(Data records)
______________________________

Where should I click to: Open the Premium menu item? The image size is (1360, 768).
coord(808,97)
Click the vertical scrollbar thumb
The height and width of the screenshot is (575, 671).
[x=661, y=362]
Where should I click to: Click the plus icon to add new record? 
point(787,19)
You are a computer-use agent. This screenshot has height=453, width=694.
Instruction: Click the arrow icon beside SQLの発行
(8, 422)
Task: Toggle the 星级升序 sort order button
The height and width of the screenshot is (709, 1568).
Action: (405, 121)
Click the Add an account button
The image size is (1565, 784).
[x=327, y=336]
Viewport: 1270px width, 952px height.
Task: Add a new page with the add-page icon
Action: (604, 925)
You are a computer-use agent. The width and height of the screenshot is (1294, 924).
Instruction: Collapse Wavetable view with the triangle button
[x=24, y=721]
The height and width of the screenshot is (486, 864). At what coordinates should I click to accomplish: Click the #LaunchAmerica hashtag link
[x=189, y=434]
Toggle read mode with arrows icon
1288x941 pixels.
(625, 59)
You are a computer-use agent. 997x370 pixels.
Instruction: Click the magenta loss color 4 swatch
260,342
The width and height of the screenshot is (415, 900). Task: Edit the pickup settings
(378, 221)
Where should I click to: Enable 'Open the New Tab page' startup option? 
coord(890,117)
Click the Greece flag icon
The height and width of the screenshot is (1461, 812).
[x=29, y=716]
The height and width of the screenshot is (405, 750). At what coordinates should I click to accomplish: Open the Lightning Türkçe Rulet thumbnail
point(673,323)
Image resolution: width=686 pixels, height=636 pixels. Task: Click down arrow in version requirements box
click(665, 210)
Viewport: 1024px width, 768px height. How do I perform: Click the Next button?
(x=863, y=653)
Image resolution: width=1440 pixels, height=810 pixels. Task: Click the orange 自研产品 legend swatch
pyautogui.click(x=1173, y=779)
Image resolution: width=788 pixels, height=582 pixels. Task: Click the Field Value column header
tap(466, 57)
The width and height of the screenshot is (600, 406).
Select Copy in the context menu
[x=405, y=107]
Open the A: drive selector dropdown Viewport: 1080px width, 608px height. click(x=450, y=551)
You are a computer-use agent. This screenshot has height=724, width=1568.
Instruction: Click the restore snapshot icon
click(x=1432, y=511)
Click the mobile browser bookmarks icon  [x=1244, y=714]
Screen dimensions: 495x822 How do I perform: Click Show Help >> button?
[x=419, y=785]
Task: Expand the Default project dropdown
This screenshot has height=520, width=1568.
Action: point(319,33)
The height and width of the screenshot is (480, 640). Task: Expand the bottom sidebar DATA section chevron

______________________________

About this exercise:
When you reach the line holding "Task: Toggle the 星级升序 sort order button" in the records above, begin reproducing exactly, stop after the line holding "Click the Add an account button", and output nothing else.

Answer to the problem:
Task: Toggle the 星级升序 sort order button
The height and width of the screenshot is (709, 1568).
Action: (405, 121)
Click the Add an account button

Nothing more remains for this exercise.